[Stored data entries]
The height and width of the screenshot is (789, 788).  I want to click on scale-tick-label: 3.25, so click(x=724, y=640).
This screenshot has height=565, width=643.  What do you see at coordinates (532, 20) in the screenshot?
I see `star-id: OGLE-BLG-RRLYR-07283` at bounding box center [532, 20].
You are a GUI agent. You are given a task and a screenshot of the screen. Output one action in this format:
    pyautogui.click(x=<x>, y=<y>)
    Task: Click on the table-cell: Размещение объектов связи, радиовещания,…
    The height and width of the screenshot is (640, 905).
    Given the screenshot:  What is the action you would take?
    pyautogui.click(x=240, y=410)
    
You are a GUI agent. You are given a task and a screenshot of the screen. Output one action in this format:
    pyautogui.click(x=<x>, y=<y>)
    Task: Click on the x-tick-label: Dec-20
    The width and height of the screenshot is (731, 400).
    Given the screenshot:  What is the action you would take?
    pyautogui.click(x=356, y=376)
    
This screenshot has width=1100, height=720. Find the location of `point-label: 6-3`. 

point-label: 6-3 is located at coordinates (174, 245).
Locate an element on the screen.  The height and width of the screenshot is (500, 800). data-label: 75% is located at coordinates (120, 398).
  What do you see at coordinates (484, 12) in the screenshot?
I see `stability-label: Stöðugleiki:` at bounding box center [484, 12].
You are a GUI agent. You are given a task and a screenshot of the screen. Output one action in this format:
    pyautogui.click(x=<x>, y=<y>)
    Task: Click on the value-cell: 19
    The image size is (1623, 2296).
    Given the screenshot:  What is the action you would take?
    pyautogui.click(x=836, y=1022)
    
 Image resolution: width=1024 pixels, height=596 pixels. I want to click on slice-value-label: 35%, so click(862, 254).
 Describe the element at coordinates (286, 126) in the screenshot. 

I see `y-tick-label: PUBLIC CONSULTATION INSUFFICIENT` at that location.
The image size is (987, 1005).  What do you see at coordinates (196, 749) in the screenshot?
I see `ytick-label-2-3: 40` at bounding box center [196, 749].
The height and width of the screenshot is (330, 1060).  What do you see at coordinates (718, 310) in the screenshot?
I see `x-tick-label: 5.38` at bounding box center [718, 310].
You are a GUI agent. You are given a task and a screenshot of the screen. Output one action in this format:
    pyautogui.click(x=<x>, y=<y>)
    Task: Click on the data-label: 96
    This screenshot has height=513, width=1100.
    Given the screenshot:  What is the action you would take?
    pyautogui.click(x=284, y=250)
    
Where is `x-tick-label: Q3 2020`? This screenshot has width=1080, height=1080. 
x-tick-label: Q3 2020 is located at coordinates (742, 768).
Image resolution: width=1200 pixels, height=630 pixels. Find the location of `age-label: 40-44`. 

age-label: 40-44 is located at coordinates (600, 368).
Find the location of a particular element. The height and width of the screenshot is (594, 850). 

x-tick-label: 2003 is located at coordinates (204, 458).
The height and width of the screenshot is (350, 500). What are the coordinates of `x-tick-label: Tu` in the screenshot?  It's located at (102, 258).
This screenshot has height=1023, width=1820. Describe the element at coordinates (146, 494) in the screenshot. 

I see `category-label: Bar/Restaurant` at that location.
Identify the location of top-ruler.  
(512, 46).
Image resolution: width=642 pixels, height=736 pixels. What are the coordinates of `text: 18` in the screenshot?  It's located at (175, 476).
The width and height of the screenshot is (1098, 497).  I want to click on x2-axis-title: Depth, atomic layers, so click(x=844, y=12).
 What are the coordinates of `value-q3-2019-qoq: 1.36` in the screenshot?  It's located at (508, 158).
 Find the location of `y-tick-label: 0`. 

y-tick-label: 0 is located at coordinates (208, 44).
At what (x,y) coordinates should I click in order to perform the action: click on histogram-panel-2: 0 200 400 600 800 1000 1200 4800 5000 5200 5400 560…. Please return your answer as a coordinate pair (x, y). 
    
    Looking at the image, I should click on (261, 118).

_Request:_ Can you copy every one of the records above word for word, changing nothing?

_Exercise result:_
The height and width of the screenshot is (789, 788).  I want to click on scale-tick-label: 3.25, so click(x=724, y=640).
This screenshot has height=565, width=643.  What do you see at coordinates (532, 20) in the screenshot?
I see `star-id: OGLE-BLG-RRLYR-07283` at bounding box center [532, 20].
You are a GUI agent. You are given a task and a screenshot of the screen. Output one action in this format:
    pyautogui.click(x=<x>, y=<y>)
    Task: Click on the table-cell: Размещение объектов связи, радиовещания,…
    The height and width of the screenshot is (640, 905).
    Given the screenshot:  What is the action you would take?
    pyautogui.click(x=240, y=410)
    
You are a GUI agent. You are given a task and a screenshot of the screen. Output one action in this format:
    pyautogui.click(x=<x>, y=<y>)
    Task: Click on the x-tick-label: Dec-20
    The width and height of the screenshot is (731, 400).
    Given the screenshot:  What is the action you would take?
    pyautogui.click(x=356, y=376)
    
This screenshot has width=1100, height=720. Find the location of `point-label: 6-3`. 

point-label: 6-3 is located at coordinates (174, 245).
Locate an element on the screen.  The height and width of the screenshot is (500, 800). data-label: 75% is located at coordinates (120, 398).
  What do you see at coordinates (484, 12) in the screenshot?
I see `stability-label: Stöðugleiki:` at bounding box center [484, 12].
You are a GUI agent. You are given a task and a screenshot of the screen. Output one action in this format:
    pyautogui.click(x=<x>, y=<y>)
    Task: Click on the value-cell: 19
    The image size is (1623, 2296).
    Given the screenshot:  What is the action you would take?
    pyautogui.click(x=836, y=1022)
    
 Image resolution: width=1024 pixels, height=596 pixels. I want to click on slice-value-label: 35%, so click(862, 254).
 Describe the element at coordinates (286, 126) in the screenshot. 

I see `y-tick-label: PUBLIC CONSULTATION INSUFFICIENT` at that location.
The image size is (987, 1005).  What do you see at coordinates (196, 749) in the screenshot?
I see `ytick-label-2-3: 40` at bounding box center [196, 749].
The height and width of the screenshot is (330, 1060).  What do you see at coordinates (718, 310) in the screenshot?
I see `x-tick-label: 5.38` at bounding box center [718, 310].
You are a GUI agent. You are given a task and a screenshot of the screen. Output one action in this format:
    pyautogui.click(x=<x>, y=<y>)
    Task: Click on the data-label: 96
    This screenshot has height=513, width=1100.
    Given the screenshot:  What is the action you would take?
    pyautogui.click(x=284, y=250)
    
Where is `x-tick-label: Q3 2020`? This screenshot has width=1080, height=1080. 
x-tick-label: Q3 2020 is located at coordinates (742, 768).
Image resolution: width=1200 pixels, height=630 pixels. Find the location of `age-label: 40-44`. 

age-label: 40-44 is located at coordinates (600, 368).
Find the location of a particular element. The height and width of the screenshot is (594, 850). 

x-tick-label: 2003 is located at coordinates (204, 458).
The height and width of the screenshot is (350, 500). What are the coordinates of `x-tick-label: Tu` in the screenshot?  It's located at (102, 258).
This screenshot has height=1023, width=1820. Describe the element at coordinates (146, 494) in the screenshot. 

I see `category-label: Bar/Restaurant` at that location.
Identify the location of top-ruler.  
(512, 46).
Image resolution: width=642 pixels, height=736 pixels. What are the coordinates of `text: 18` in the screenshot?  It's located at (175, 476).
The width and height of the screenshot is (1098, 497).  I want to click on x2-axis-title: Depth, atomic layers, so click(x=844, y=12).
 What are the coordinates of `value-q3-2019-qoq: 1.36` in the screenshot?  It's located at (508, 158).
 Find the location of `y-tick-label: 0`. 

y-tick-label: 0 is located at coordinates (208, 44).
At what (x,y) coordinates should I click in order to perform the action: click on histogram-panel-2: 0 200 400 600 800 1000 1200 4800 5000 5200 5400 560…. Please return your answer as a coordinate pair (x, y). 
    
    Looking at the image, I should click on (261, 118).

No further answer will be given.